Out of our respect for the dignity of the media, we will exclude these ‘sections of the media’ from our definition of the media and call them the opponents of a free media and a free society. For the sake of decency we have still given them a far nobler title than they deserve.

Though they appear to be baying for the blood of one particular section of the media, the actual content of their attack is a hybrid of bigotry and obscurantism that has often been used to arouse the savage in human beings. Once the beast is aroused it seldom dies with what it was meant to kill. It wants to thrive. One should not have to say more on this point in a society that already qualifies as a horrid example of such brutalisation.

But one thing that should strike us in this affair is what the young Marx saw as the rise of the child over man in the media and elsewhere. The child has a remarkable fascination with things seen in isolation from each other.  The child does not know the ‘invisible’ thread that links different parts of a whole. The child does not go beyond sensuous perception.

So here we are, the children of the media. On the misery of the missing we think only of misery and the missing, on the matter of Musharraf we consider only the matter of Musharraf, in a Media house under threat we see only a media house under threat.

Now the child, as we all know, is a sweet little selfish creature, and the instinct of self-preservation is natural to all. So maybe our rush back to childhood has something to do with the fear that a coherent narrative linking the parts and making an analytical chain can be a very costly affair for both media owners and media men and women.

Maybe the owners fear that an already tough competition will come to be seen as a rebel with a brave cause. Maybe some journalists have the same fear of fellow journalists. Competitiveness that does not go beyond one’s nose and non-creative jealousy are also the hallmark of the child.

There is another and very consequential difference between the media under the rule of the child and the opponents of a free media. The opponents have the advantage of what Marx termed a ‘pathological emotion’, a ‘passionate partisanship’ to propel them. Their fight and their cause are real because their passion is real. The opponents are in love with what they are doing and love themselves for doing it. Their narrative has verve because it accords with the true logic of their existence.

The child in the media is unsure and vague. The limitations inherent in seeing things in isolation from each other present the child only with the spectre of on media house under attack and not with the spirit that threatens the media. It has no ‘real relation’ to what sometimes it has to be seen as defending. Its narratives are punctured with ifs and buts.

The media’s reversion to childhood is its escape from its freedom. The problem with media freedom is that it can never be a gift from the state which the media should not look horse in the mouth. Freedom as a gift from above is a Trojan horse out of which – when the time is ripe – emerge lickspittles and town-criers who pave the way for the beast that spares none.
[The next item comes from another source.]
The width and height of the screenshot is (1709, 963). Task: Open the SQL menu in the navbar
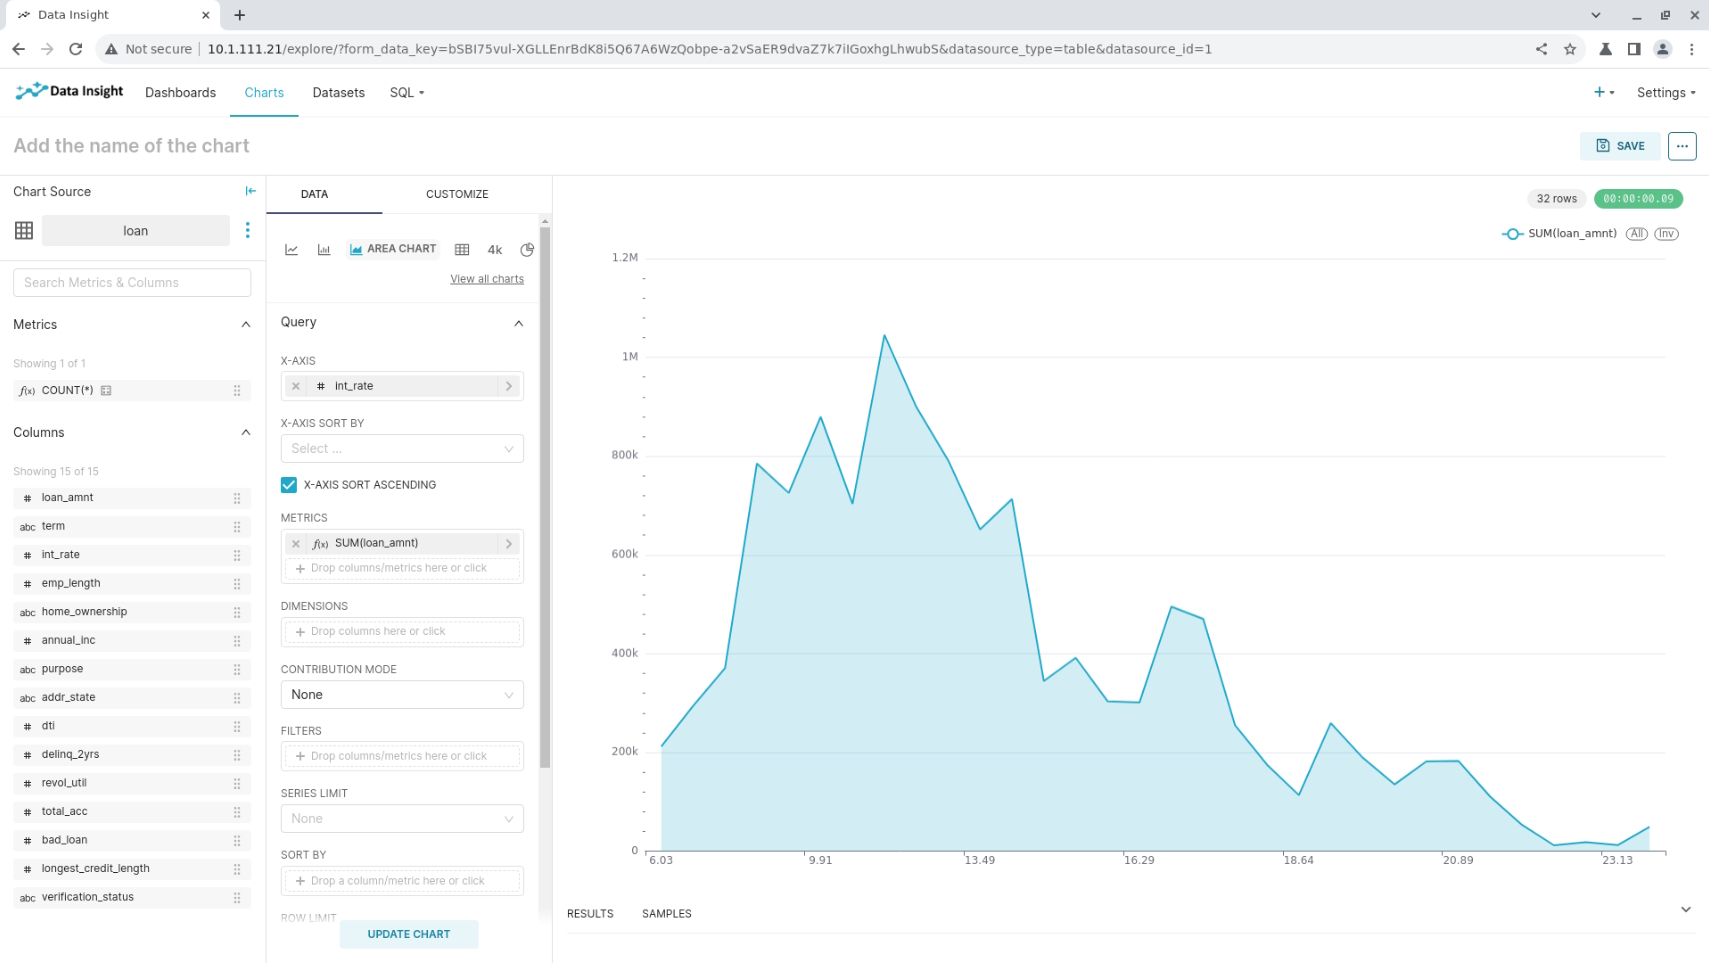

Media freedom is sustained only by being constantly tested against other kinds of freedom that are rampant in a society that is not free yet. To choose only a few: freedom to abduct, torture and kill, freedom not to account for what is happening, freedom not to be named in allegations, freedom to perform political and social puppetry and produce ‘patriots’ out of your pocket, freedom to pose a threat in the national interest and freedom to decide what is that interest, freedom to punish the media if it is seen erring on the side of ‘free’ judgement while struggling to balance the stark truth with the defined national interest etc etc.

This freedom versus freedom in an un-free society is not a ‘professional’ choice but a choice of profession. The freedom of this profession is only as real as the extent to which it is able to address the ‘real’ contradictions behind freedom versus freedom and expose the free interests thriving on the un-freedom of others.

When the media is attacked and court-jesters have a field day without being challenged, it is time for the media and media men and women to see the true content of the conflict, to detect the threatening thread. It is no time to escape into childhood.